Few types of restaurants were walloped as much by the Great Recession as upscale steakhouses. Already too pricey for many leisure diners, concepts like Ruth’s Chris and Morton’s watched their expense-account clientele back off from entertaining as companies slashed T&E budgets. Group and party business, another big part of the sector’s sales mix, similarly dropped like a T-bone slipping off a plate.
By mid-2009, Morton’s was posting a comp sales decline of 26.1%, and Ruth’s painfully notched a 23% fall. At the time, Ruth’s CEO Mike O’Donnell warned investors that a continuation of the trend would cost that chain lost sales of $1 million per store.
That’s why the last few days have been encouraging for restaurateurs trying to gauge where we are in the economic recovery. Ruth’s disclosed this morning that fourth-quarter comps for its namesake brand had risen 9.2%. Earlier in the week, OSI Restaurant Partners, better known as the parent of Outback Steakhouses, disclosed an 18.4% comp rise for its Fleming’s chain.
Granted, chains like those are comparing their recent results to the severely depressed sales levels of a year earlier.

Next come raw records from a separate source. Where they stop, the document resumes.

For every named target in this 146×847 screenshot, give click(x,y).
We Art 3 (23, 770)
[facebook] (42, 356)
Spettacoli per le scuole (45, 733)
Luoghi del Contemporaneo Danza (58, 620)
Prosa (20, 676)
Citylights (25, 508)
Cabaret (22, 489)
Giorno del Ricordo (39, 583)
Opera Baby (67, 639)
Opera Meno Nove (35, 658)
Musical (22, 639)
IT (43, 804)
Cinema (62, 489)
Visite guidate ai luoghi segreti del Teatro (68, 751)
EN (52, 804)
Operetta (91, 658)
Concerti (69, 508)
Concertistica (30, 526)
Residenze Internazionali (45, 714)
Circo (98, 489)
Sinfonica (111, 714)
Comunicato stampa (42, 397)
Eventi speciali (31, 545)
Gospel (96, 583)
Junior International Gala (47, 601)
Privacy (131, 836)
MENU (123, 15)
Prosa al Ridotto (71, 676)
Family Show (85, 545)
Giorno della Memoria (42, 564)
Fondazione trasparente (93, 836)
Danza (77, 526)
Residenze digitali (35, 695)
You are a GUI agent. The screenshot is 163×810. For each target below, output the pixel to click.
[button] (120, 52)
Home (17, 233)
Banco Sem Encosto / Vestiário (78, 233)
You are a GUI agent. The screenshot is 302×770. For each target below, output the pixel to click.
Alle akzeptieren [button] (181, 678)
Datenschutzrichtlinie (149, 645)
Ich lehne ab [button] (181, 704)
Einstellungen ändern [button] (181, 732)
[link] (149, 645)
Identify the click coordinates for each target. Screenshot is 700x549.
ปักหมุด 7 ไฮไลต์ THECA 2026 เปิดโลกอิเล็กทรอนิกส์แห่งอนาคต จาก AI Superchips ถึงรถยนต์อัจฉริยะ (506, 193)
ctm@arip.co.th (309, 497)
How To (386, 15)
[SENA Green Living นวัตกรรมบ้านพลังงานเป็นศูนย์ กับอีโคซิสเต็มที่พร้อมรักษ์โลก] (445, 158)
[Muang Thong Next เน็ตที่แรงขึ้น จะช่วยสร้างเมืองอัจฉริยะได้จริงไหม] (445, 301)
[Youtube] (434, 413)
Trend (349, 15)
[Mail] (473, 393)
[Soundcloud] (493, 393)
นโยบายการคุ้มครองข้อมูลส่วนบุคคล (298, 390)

But you can’t discount the brands’ efforts to broaden their appeal by adding lower price levels to their menus and using their bars as a less-expensive alternative to their very own dining rooms. Those strategies seem to be working, judging from the comments of the chains’ executives.
O'Donnell, for instance, noted that group business, or what Ruth's calls Private Group Dining, increased 16% during the fourth quarter, the making the holiday season the chain's best since 2007.
Still, the biggest factor, and the one that should hearten any higher-end restaurateur, is the apparent return of expense-account spending and travel. Executives had accurately surmised that the business community couldn’t manacle sales teams to their headquarters desks and still expect revenues to grow.
Any way you slice, the trend is encouraging.